* **What the exercise asks**: Retype every line word for word, from the line containing "1456x819 pixels. Task: Toggle" down to the line containing "pos(636,59)". Leave the pictures out of your copy.

* **Records for locating displayed items**:

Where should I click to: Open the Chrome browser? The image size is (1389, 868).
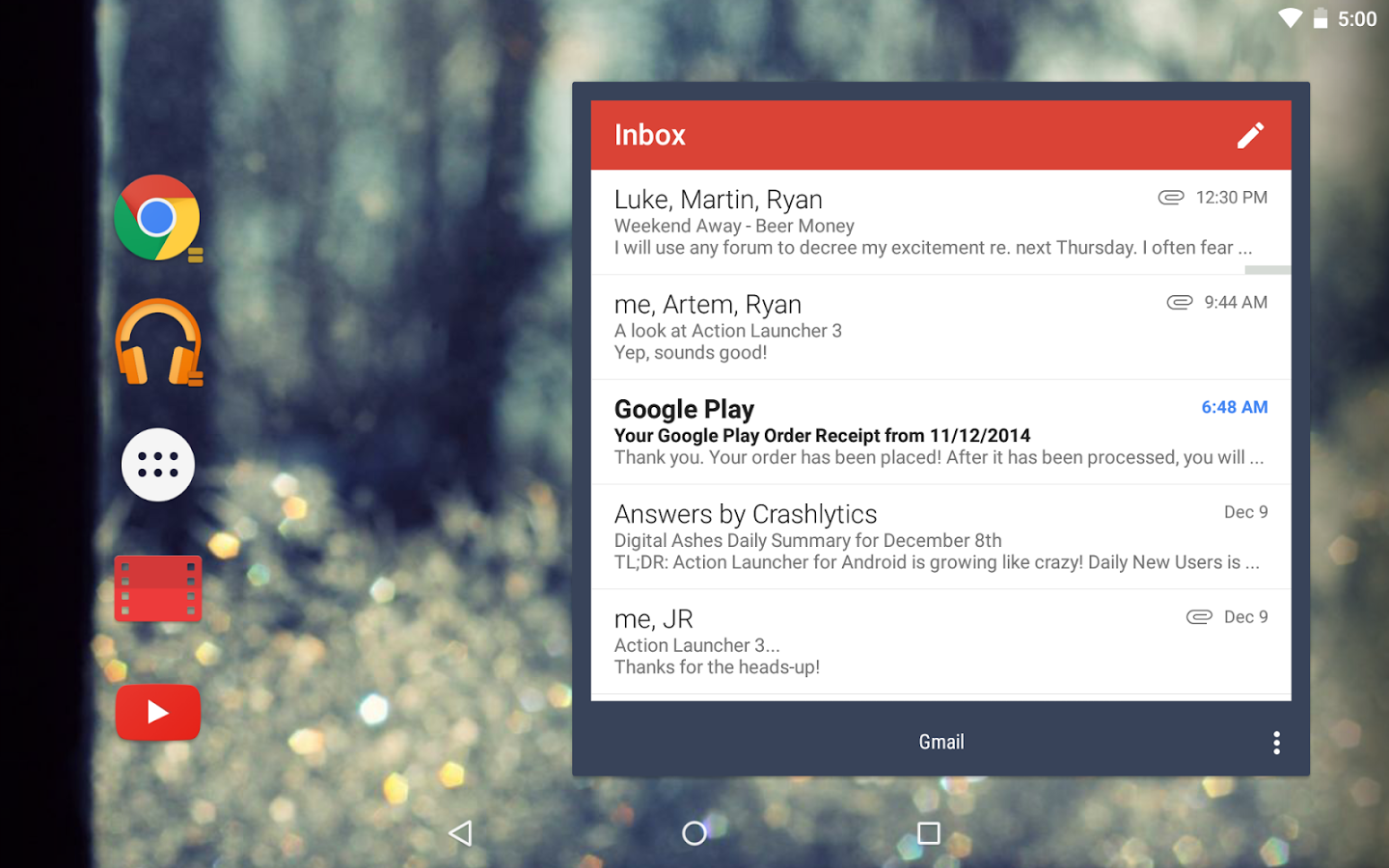[x=157, y=217]
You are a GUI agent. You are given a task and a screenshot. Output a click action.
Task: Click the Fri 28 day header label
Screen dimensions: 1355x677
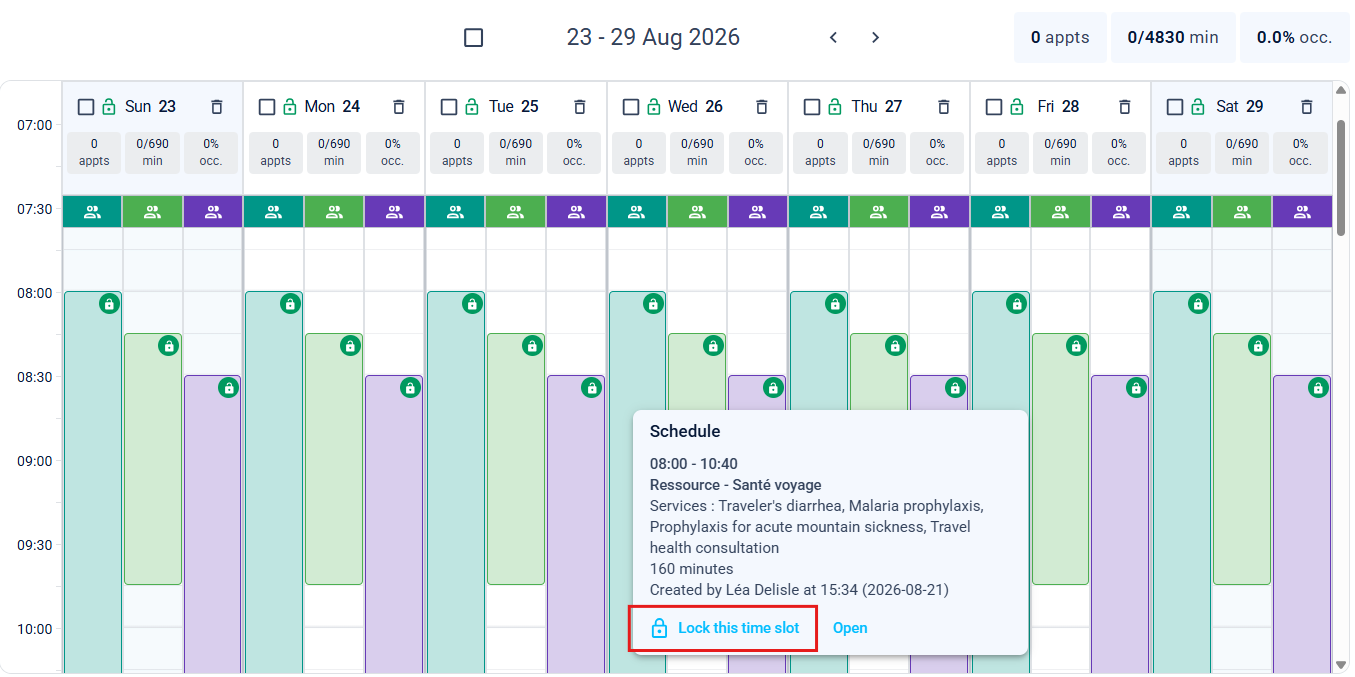tap(1058, 107)
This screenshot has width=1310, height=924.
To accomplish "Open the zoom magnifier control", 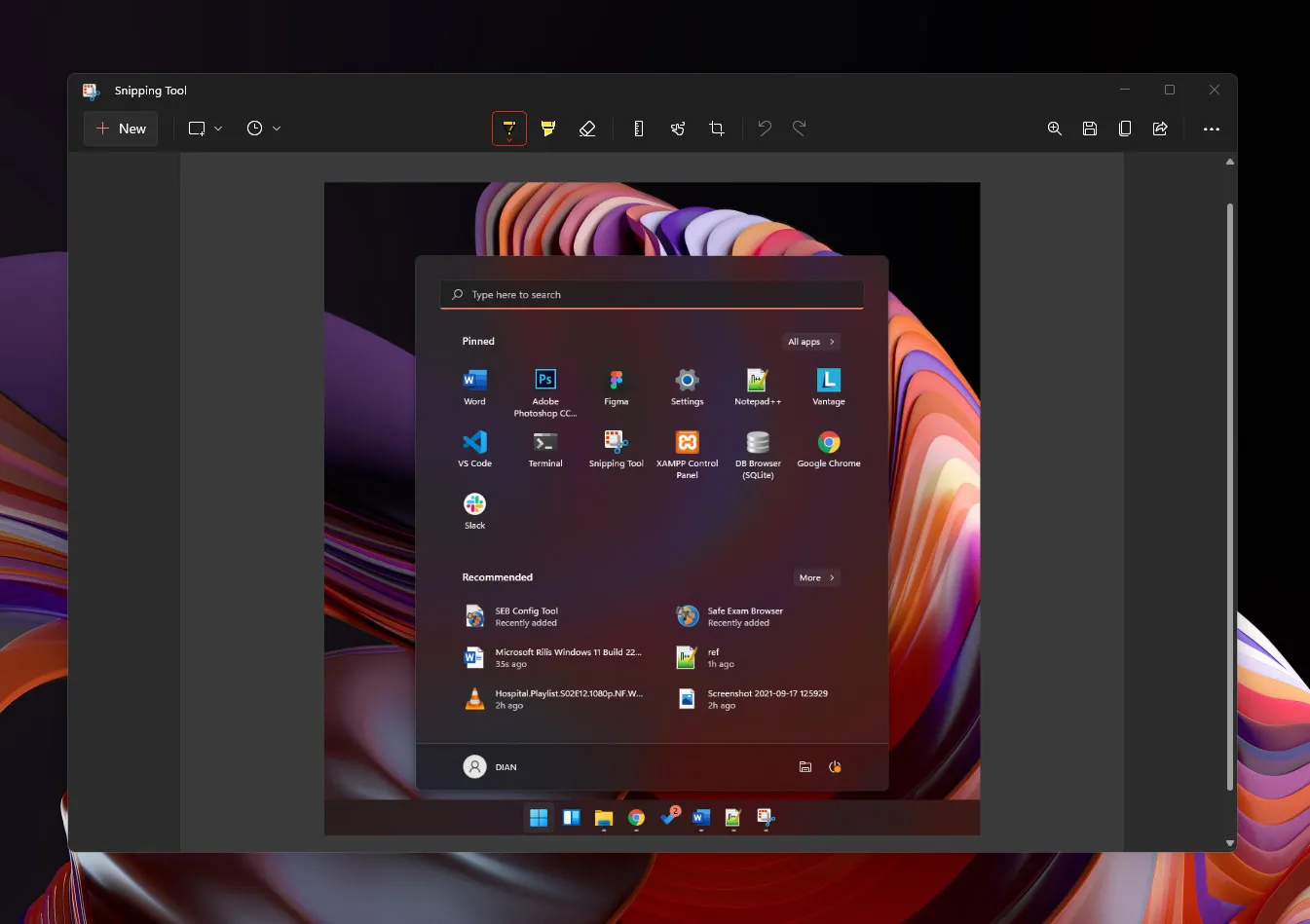I will (1055, 128).
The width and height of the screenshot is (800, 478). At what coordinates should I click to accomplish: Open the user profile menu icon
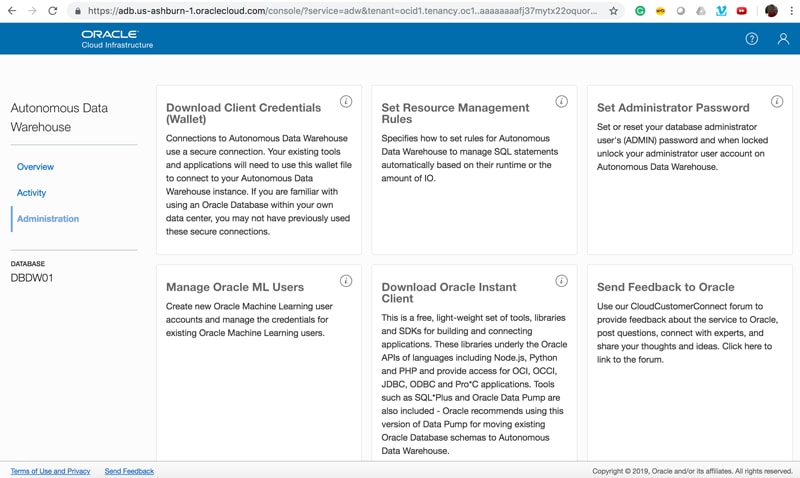click(783, 39)
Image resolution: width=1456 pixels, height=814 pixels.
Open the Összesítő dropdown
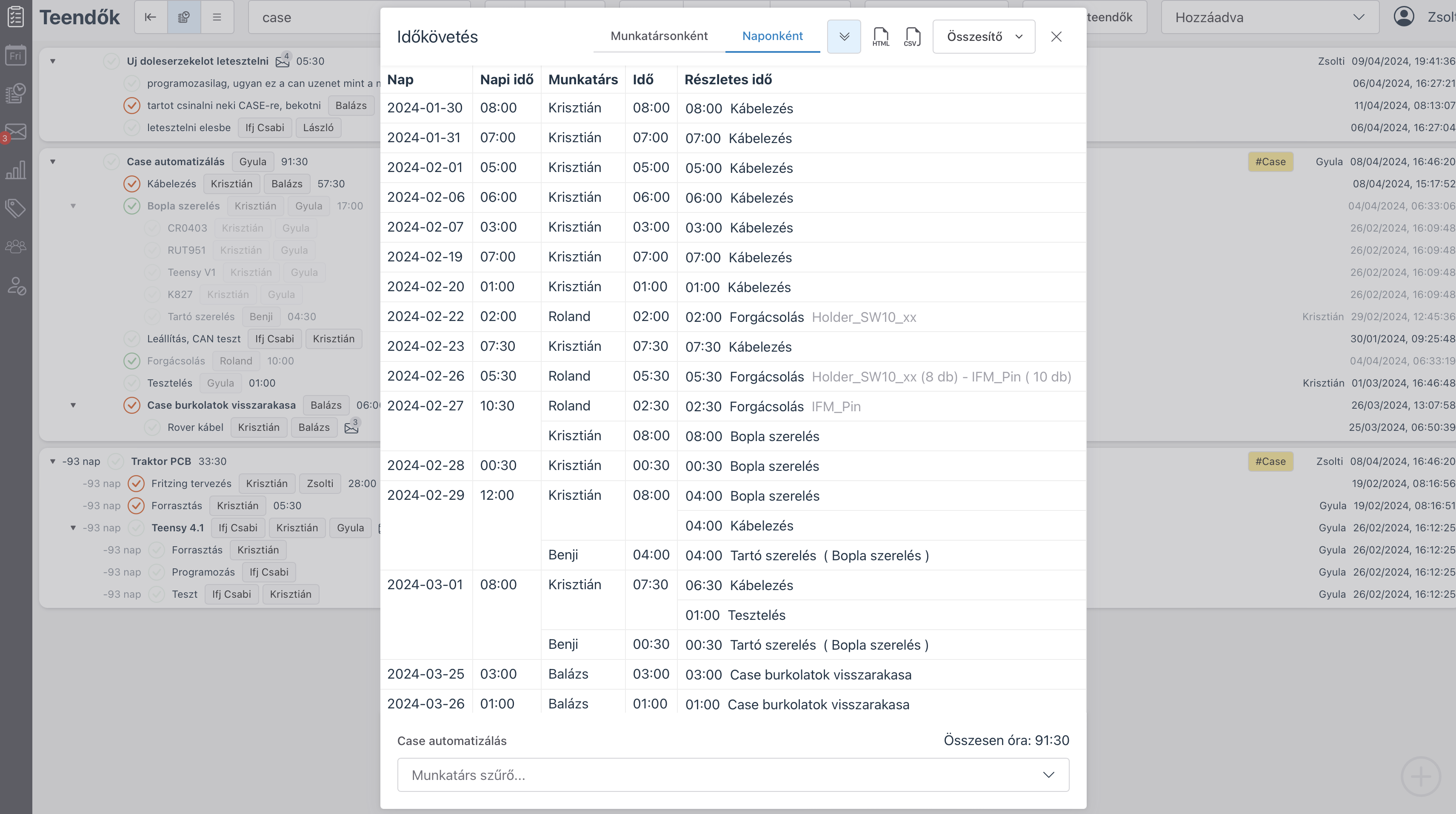[x=983, y=36]
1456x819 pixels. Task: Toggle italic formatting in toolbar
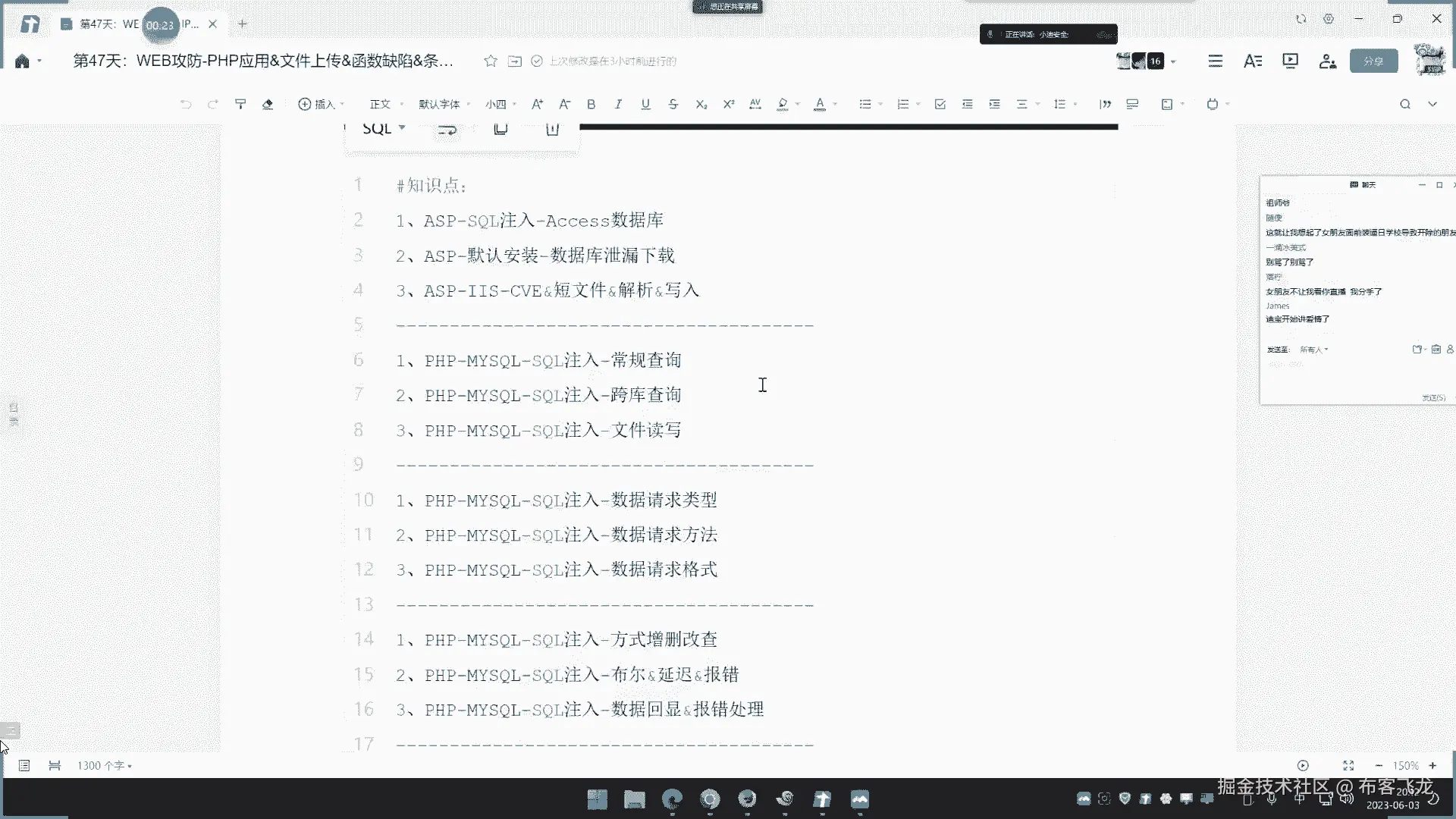click(618, 104)
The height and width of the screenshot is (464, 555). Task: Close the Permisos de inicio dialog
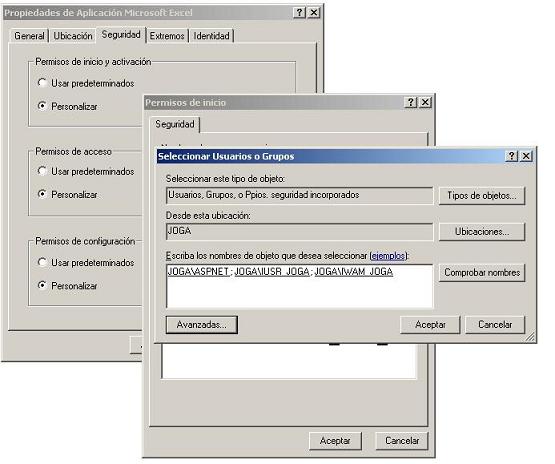(x=425, y=102)
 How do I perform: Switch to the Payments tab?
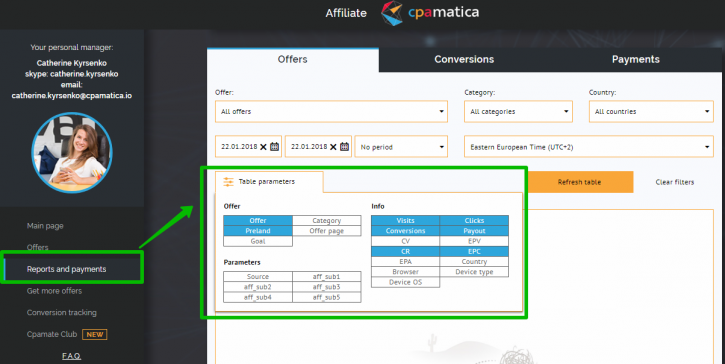pos(636,59)

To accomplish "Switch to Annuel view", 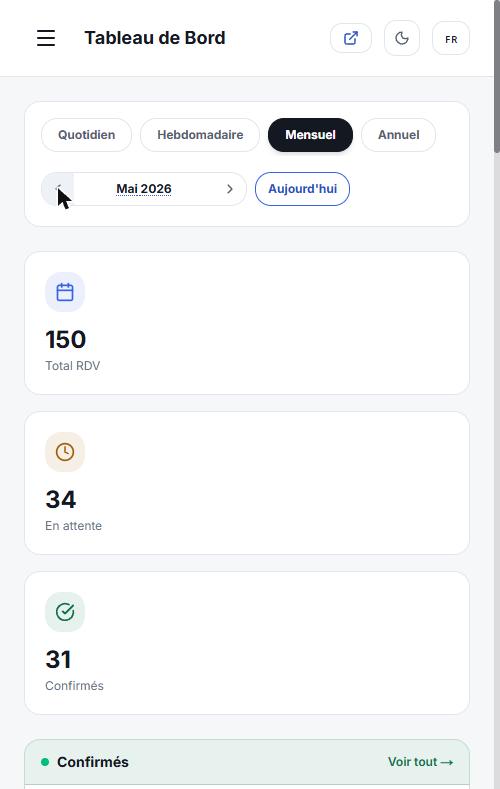I will (398, 135).
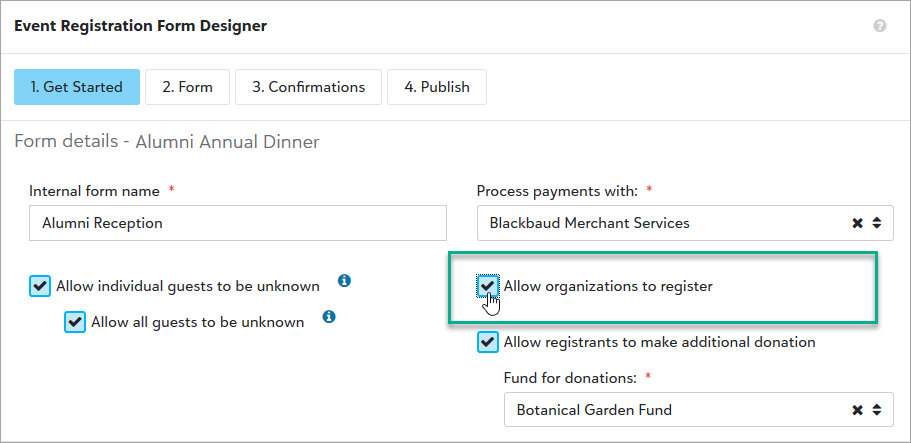The height and width of the screenshot is (443, 911).
Task: Toggle Allow organizations to register checkbox
Action: [x=487, y=286]
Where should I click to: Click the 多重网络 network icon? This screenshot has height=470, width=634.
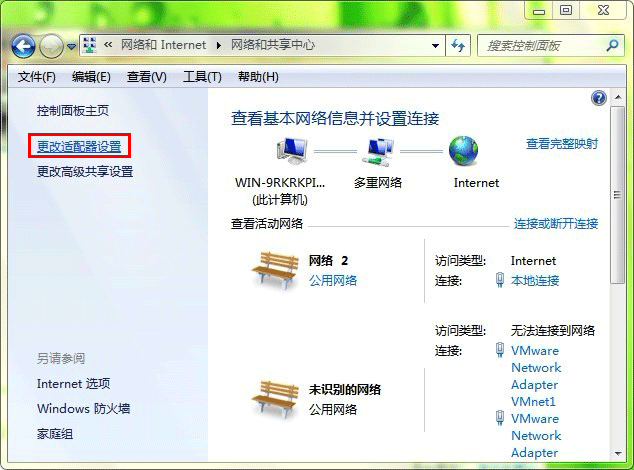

* **Expected output**:
1456x819 pixels. Task: Toggle italic formatting in toolbar
click(618, 104)
The height and width of the screenshot is (464, 555). Task: Close the Permisos de inicio dialog
(x=425, y=102)
 How do I perform: Switch to the Payments tab?
pos(636,59)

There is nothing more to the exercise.